◆ Task directions
Among the entries below, extract exactly the lines that run from the one with "Given: Open BTC" through the one with "Viewport: 831px width, 375px height.", both ends included.

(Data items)
- Opening Delimiter -

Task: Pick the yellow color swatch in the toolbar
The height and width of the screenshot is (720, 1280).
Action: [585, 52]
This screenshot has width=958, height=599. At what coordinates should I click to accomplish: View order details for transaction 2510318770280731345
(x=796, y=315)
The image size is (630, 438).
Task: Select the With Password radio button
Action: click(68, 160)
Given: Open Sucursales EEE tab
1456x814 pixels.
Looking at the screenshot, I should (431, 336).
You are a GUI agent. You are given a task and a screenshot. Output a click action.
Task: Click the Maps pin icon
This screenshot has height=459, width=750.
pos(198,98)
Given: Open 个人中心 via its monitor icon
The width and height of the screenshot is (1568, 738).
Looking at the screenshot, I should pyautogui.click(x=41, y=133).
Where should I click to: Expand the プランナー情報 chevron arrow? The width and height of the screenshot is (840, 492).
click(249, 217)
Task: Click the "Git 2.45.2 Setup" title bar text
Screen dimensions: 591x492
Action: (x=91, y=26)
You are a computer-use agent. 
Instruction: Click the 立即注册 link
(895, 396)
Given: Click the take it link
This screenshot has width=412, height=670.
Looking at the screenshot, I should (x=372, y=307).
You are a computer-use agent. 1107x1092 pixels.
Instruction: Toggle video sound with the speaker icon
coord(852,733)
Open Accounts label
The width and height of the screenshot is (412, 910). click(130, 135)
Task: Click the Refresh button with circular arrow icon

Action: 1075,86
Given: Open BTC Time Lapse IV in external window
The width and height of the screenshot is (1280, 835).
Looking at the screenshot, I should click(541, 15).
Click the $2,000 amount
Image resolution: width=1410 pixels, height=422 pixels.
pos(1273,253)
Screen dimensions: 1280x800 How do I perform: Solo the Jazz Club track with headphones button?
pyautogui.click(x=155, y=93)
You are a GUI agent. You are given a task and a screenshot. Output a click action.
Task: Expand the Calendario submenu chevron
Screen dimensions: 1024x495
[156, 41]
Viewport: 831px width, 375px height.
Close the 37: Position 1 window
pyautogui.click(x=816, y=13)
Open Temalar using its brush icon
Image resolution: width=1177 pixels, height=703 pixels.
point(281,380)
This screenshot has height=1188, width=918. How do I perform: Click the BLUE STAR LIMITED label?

- Closing Delimiter -

◆ Written answer
Given: Open BTC Time Lapse IV in external window
The width and height of the screenshot is (1280, 835).
Looking at the screenshot, I should click(541, 15).
Click the $2,000 amount
Image resolution: width=1410 pixels, height=422 pixels.
pos(1273,253)
Screen dimensions: 1280x800 How do I perform: Solo the Jazz Club track with headphones button?
pyautogui.click(x=155, y=93)
You are a GUI agent. You are given a task and a screenshot. Output a click action.
Task: Expand the Calendario submenu chevron
Screen dimensions: 1024x495
[156, 41]
Viewport: 831px width, 375px height.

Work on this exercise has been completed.